Nothing but the lines from the one containing "[option] (74, 2007)" through the last line of the data below should be returned, each exactly as it stands, pictures excluded.

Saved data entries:
:::::
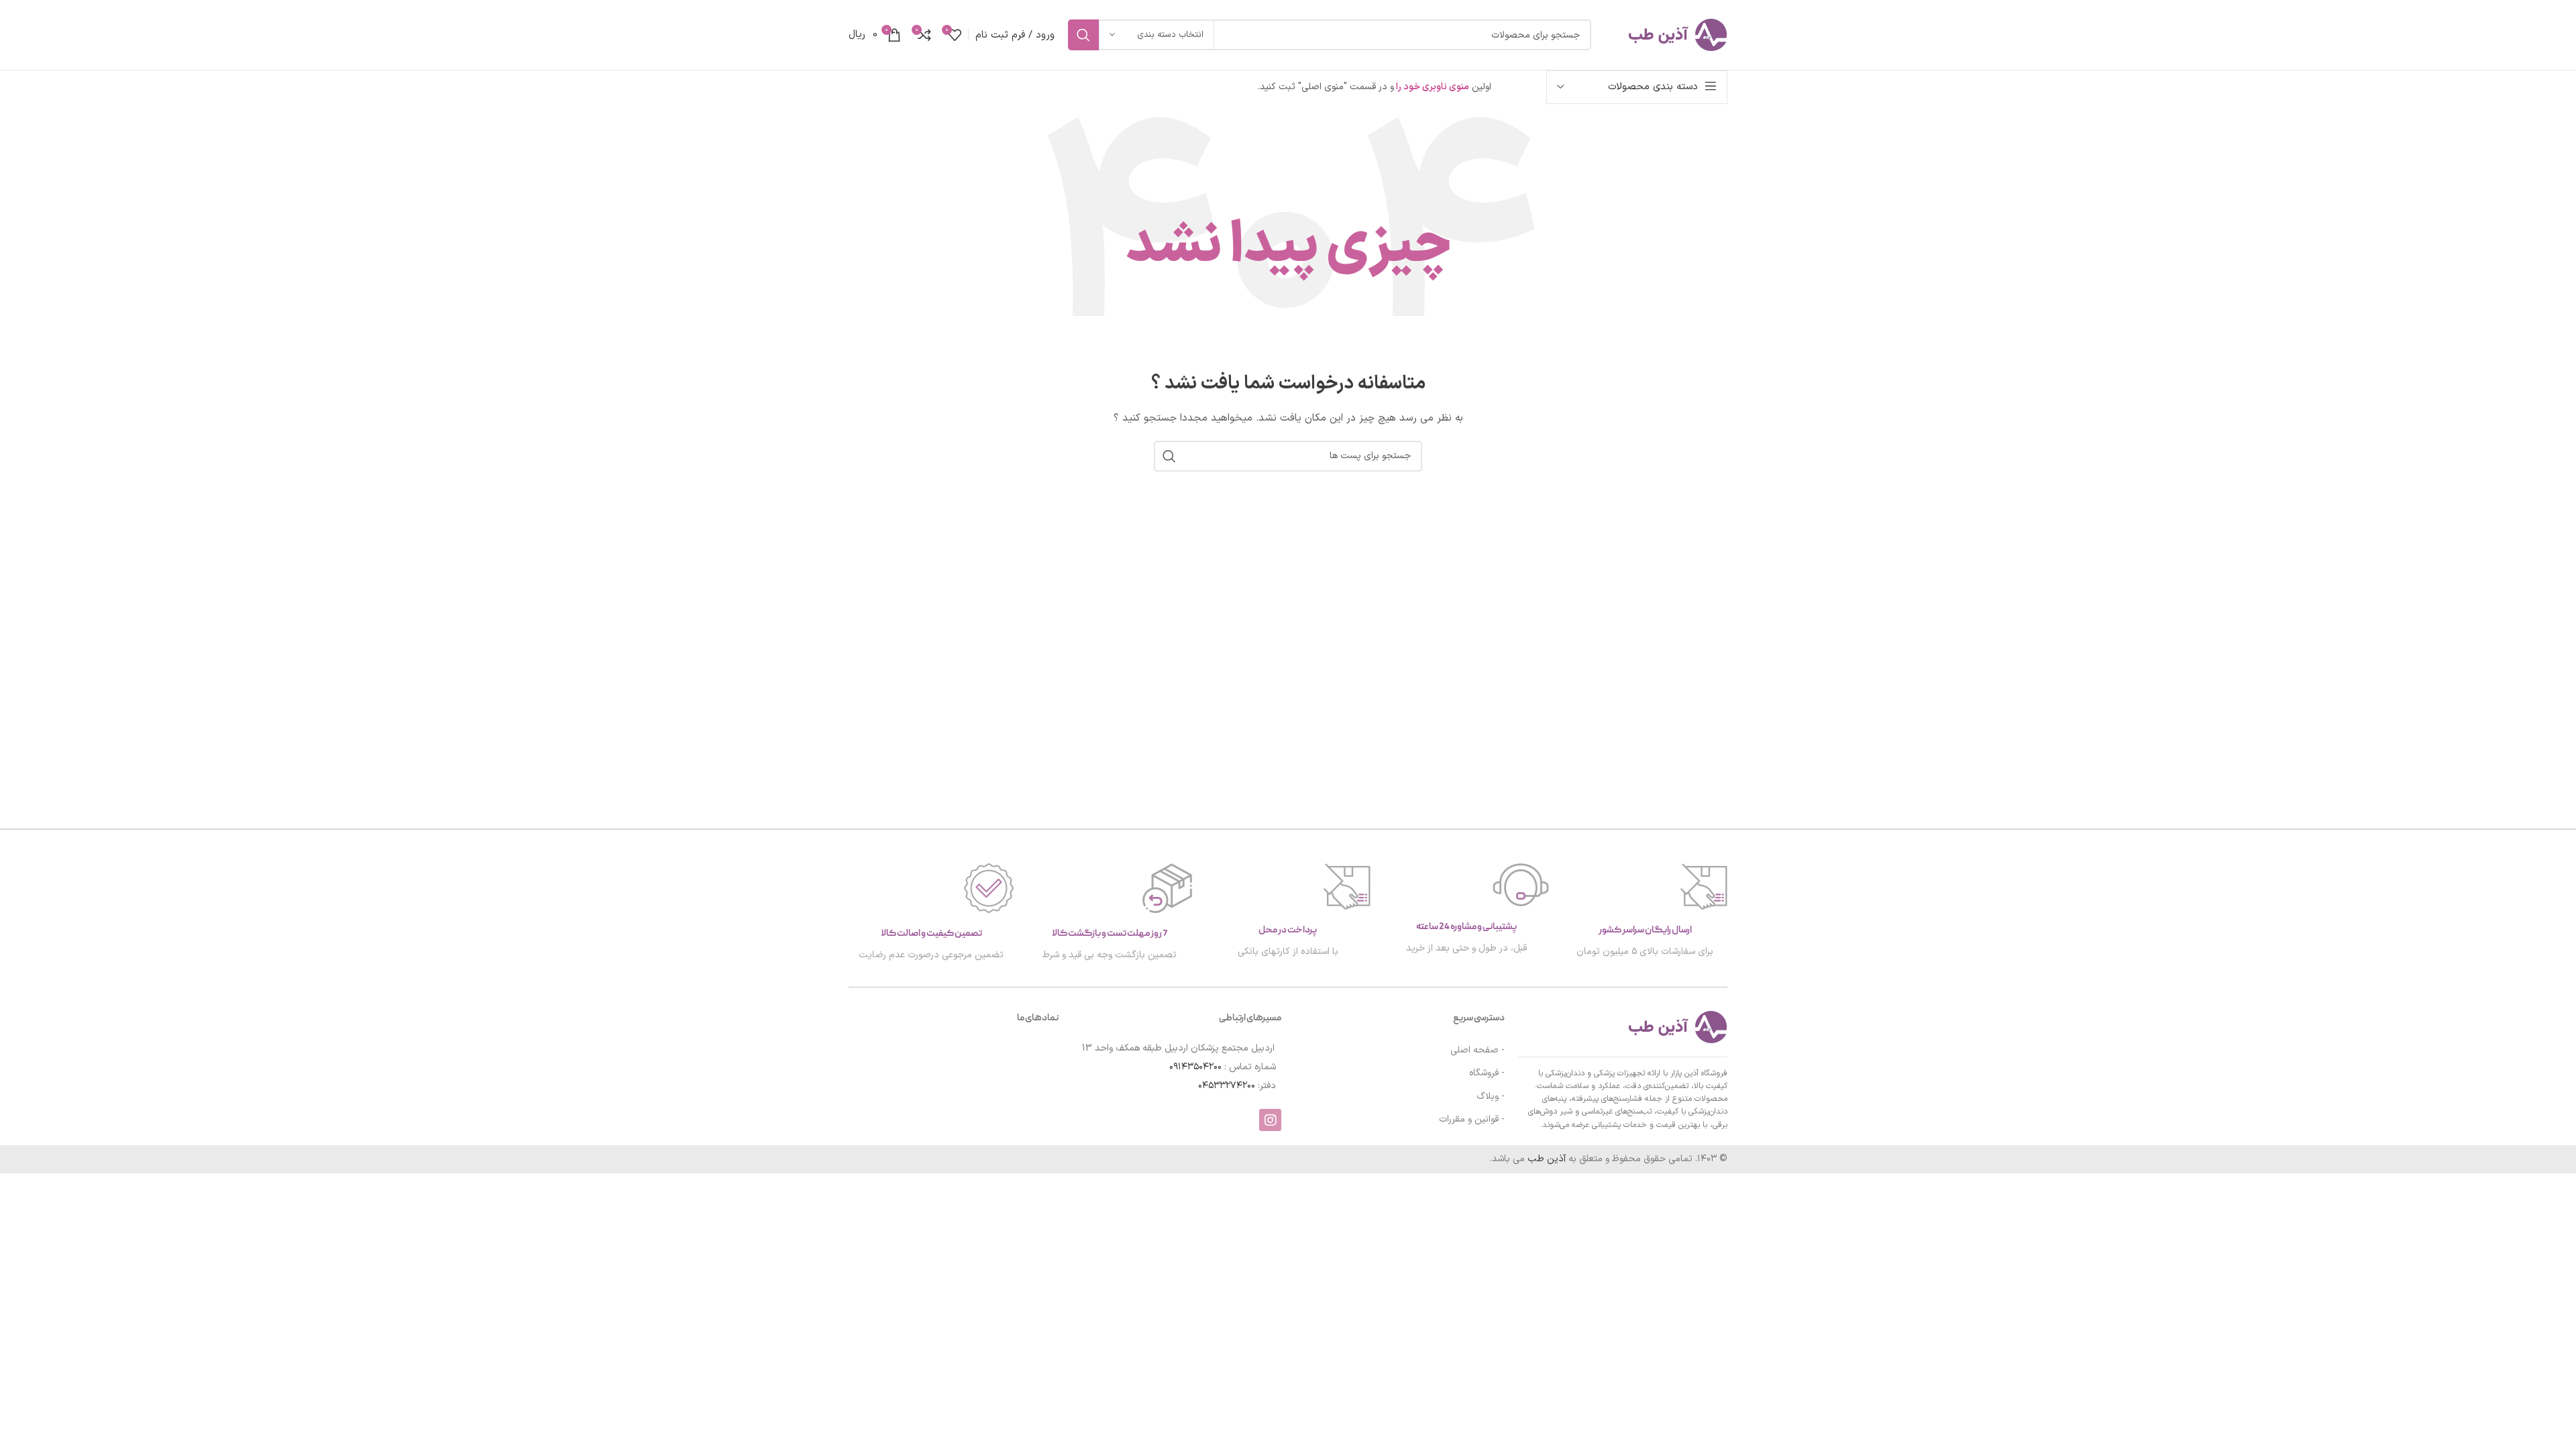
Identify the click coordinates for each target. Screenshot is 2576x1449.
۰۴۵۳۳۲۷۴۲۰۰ (1226, 1086)
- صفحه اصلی (1477, 1050)
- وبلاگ (1491, 1096)
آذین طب (1547, 1159)
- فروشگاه (1487, 1073)
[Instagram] (1270, 1120)
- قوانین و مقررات (1472, 1119)
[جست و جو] (1083, 34)
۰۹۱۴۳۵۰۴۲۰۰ (1195, 1067)
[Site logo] (1666, 35)
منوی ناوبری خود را (1431, 87)
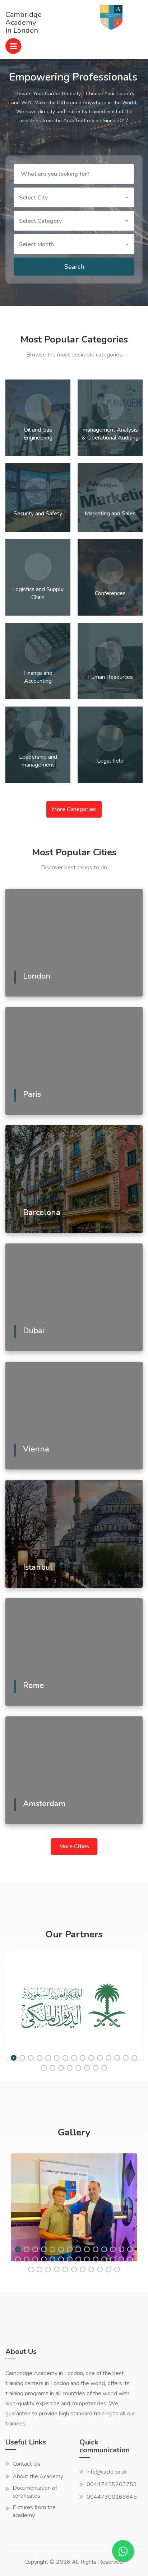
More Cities (74, 1846)
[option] (74, 2007)
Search (74, 266)
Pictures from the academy (34, 2511)
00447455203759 (112, 2484)
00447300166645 (112, 2497)
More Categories (74, 809)
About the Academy (38, 2476)
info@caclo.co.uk (107, 2472)
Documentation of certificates (35, 2492)
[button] (74, 197)
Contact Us (26, 2464)
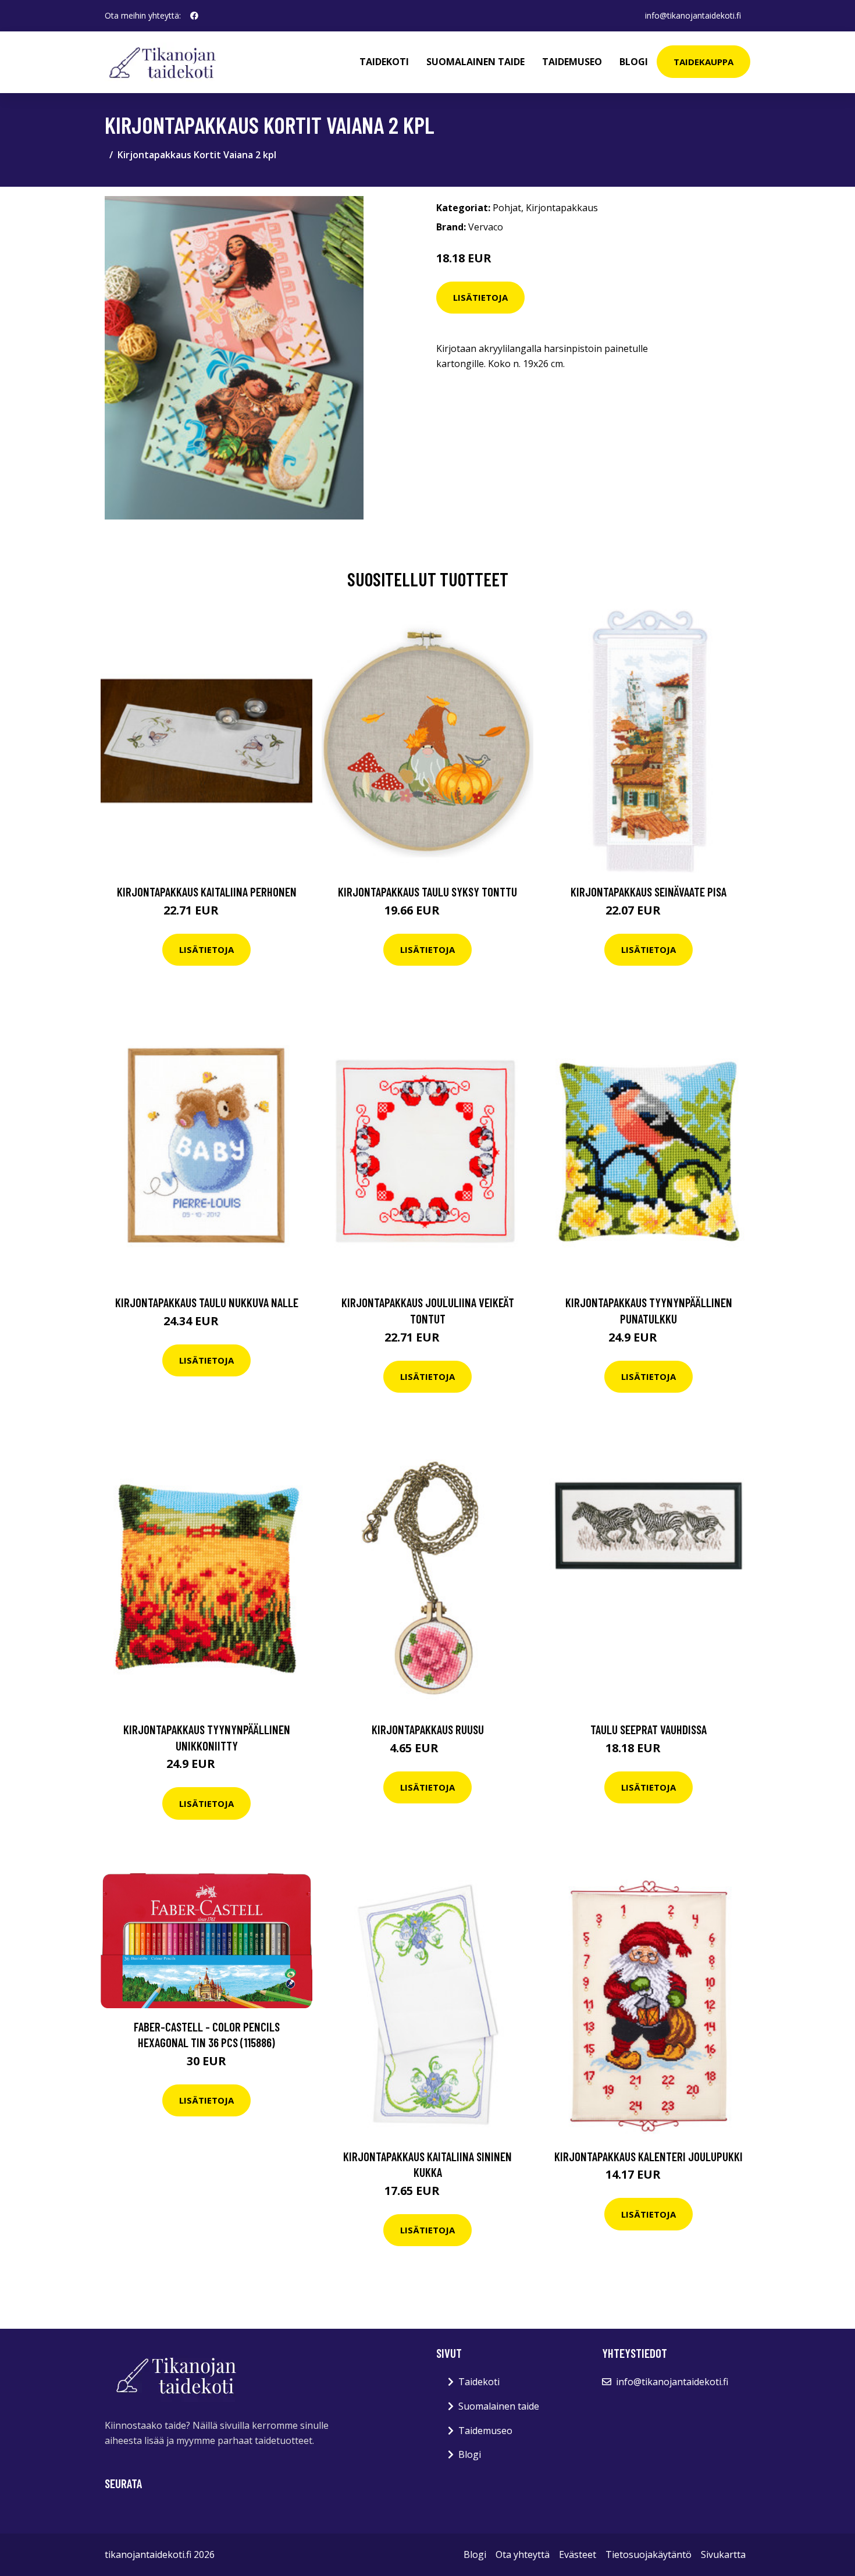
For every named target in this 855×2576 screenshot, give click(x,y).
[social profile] (194, 16)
:::::
ANSWER =>
[option] (74, 2007)
Search (74, 266)
Pictures from the academy (34, 2511)
00447455203759 (112, 2484)
00447300166645 (112, 2497)
More Categories (74, 809)
About the Academy (38, 2476)
info@caclo.co.uk (107, 2472)
Documentation of certificates (35, 2492)
[button] (74, 197)
Contact Us (26, 2464)
For every named target in this 855×2576 screenshot, give click(x,y).
[social profile] (194, 16)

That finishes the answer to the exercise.